* START Dataset content *

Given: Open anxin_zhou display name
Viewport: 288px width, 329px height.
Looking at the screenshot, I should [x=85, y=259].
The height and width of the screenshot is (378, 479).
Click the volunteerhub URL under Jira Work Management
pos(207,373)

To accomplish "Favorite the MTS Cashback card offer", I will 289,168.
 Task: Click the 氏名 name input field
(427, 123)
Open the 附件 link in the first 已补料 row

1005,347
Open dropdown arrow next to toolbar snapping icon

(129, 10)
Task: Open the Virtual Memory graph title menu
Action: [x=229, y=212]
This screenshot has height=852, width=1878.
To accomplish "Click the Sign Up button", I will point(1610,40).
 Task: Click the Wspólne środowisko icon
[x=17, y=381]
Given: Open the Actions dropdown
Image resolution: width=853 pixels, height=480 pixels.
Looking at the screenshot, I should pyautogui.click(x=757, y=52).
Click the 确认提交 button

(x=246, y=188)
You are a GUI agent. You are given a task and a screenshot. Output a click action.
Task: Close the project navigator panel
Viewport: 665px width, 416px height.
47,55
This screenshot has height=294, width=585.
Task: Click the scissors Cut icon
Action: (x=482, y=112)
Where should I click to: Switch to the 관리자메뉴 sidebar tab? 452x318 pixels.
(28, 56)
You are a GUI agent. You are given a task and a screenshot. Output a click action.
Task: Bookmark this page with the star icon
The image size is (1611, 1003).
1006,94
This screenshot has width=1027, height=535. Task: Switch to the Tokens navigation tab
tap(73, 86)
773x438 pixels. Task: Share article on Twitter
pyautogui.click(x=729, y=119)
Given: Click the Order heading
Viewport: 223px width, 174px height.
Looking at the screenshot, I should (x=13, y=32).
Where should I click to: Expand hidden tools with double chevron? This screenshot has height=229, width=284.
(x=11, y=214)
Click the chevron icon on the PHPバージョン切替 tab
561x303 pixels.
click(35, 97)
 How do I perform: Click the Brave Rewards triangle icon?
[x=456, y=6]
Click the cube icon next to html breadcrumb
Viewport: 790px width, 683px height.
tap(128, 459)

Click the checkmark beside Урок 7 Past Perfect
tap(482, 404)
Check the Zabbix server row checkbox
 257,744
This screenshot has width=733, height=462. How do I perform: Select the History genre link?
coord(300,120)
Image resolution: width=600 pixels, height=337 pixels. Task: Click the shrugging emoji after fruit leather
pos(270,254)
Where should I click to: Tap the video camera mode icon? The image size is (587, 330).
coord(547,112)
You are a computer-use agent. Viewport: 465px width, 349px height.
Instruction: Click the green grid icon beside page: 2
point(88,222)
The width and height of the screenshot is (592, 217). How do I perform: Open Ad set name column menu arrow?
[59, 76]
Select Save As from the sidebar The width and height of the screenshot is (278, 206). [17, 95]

* END Dataset content *

• Written request
Convert the listing above into a Markdown table with two columns, Row and Listing line. Put each non-blank line of the listing in its own row, and number the rows in order from 1.

• Complete output
| Row | Listing line |
|---|---|
| 1 | Given: Open anxin_zhou display name |
| 2 | Viewport: 288px width, 329px height. |
| 3 | Looking at the screenshot, I should [x=85, y=259]. |
| 4 | The height and width of the screenshot is (378, 479). |
| 5 | Click the volunteerhub URL under Jira Work Management |
| 6 | pos(207,373) |
| 7 | To accomplish "Favorite the MTS Cashback card offer", I will 289,168. |
| 8 |  Task: Click the 氏名 name input field |
| 9 | (427, 123) |
| 10 | Open the 附件 link in the first 已补料 row |
| 11 | 1005,347 |
| 12 | Open dropdown arrow next to toolbar snapping icon |
| 13 | (129, 10) |
| 14 | Task: Open the Virtual Memory graph title menu |
| 15 | Action: [x=229, y=212] |
| 16 | This screenshot has height=852, width=1878. |
| 17 | To accomplish "Click the Sign Up button", I will point(1610,40). |
| 18 |  Task: Click the Wspólne środowisko icon |
| 19 | [x=17, y=381] |
| 20 | Given: Open the Actions dropdown |
| 21 | Image resolution: width=853 pixels, height=480 pixels. |
| 22 | Looking at the screenshot, I should pyautogui.click(x=757, y=52). |
| 23 | Click the 确认提交 button |
| 24 | (x=246, y=188) |
| 25 | You are a GUI agent. You are given a task and a screenshot. Output a click action. |
| 26 | Task: Close the project navigator panel |
| 27 | Viewport: 665px width, 416px height. |
| 28 | 47,55 |
| 29 | This screenshot has height=294, width=585. |
| 30 | Task: Click the scissors Cut icon |
| 31 | Action: (x=482, y=112) |
| 32 | Where should I click to: Switch to the 관리자메뉴 sidebar tab? 452x318 pixels. |
| 33 | (28, 56) |
| 34 | You are a GUI agent. You are given a task and a screenshot. Output a click action. |
| 35 | Task: Bookmark this page with the star icon |
| 36 | The image size is (1611, 1003). |
| 37 | 1006,94 |
| 38 | This screenshot has width=1027, height=535. Task: Switch to the Tokens navigation tab |
| 39 | tap(73, 86) |
| 40 | 773x438 pixels. Task: Share article on Twitter |
| 41 | pyautogui.click(x=729, y=119) |
| 42 | Given: Click the Order heading |
| 43 | Viewport: 223px width, 174px height. |
| 44 | Looking at the screenshot, I should (x=13, y=32). |
| 45 | Where should I click to: Expand hidden tools with double chevron? This screenshot has height=229, width=284. |
| 46 | (x=11, y=214) |
| 47 | Click the chevron icon on the PHPバージョン切替 tab |
| 48 | 561x303 pixels. |
| 49 | click(35, 97) |
| 50 |  How do I perform: Click the Brave Rewards triangle icon? |
| 51 | [x=456, y=6] |
| 52 | Click the cube icon next to html breadcrumb |
| 53 | Viewport: 790px width, 683px height. |
| 54 | tap(128, 459) |
| 55 | Click the checkmark beside Урок 7 Past Perfect |
| 56 | tap(482, 404) |
| 57 | Check the Zabbix server row checkbox |
| 58 |  257,744 |
| 59 | This screenshot has width=733, height=462. How do I perform: Select the History genre link? |
| 60 | coord(300,120) |
| 61 | Image resolution: width=600 pixels, height=337 pixels. Task: Click the shrugging emoji after fruit leather |
| 62 | pos(270,254) |
| 63 | Where should I click to: Tap the video camera mode icon? The image size is (587, 330). |
| 64 | coord(547,112) |
| 65 | You are a computer-use agent. Viewport: 465px width, 349px height. |
| 66 | Instruction: Click the green grid icon beside page: 2 |
| 67 | point(88,222) |
| 68 | The width and height of the screenshot is (592, 217). How do I perform: Open Ad set name column menu arrow? |
| 69 | [59, 76] |
| 70 | Select Save As from the sidebar The width and height of the screenshot is (278, 206). [17, 95] |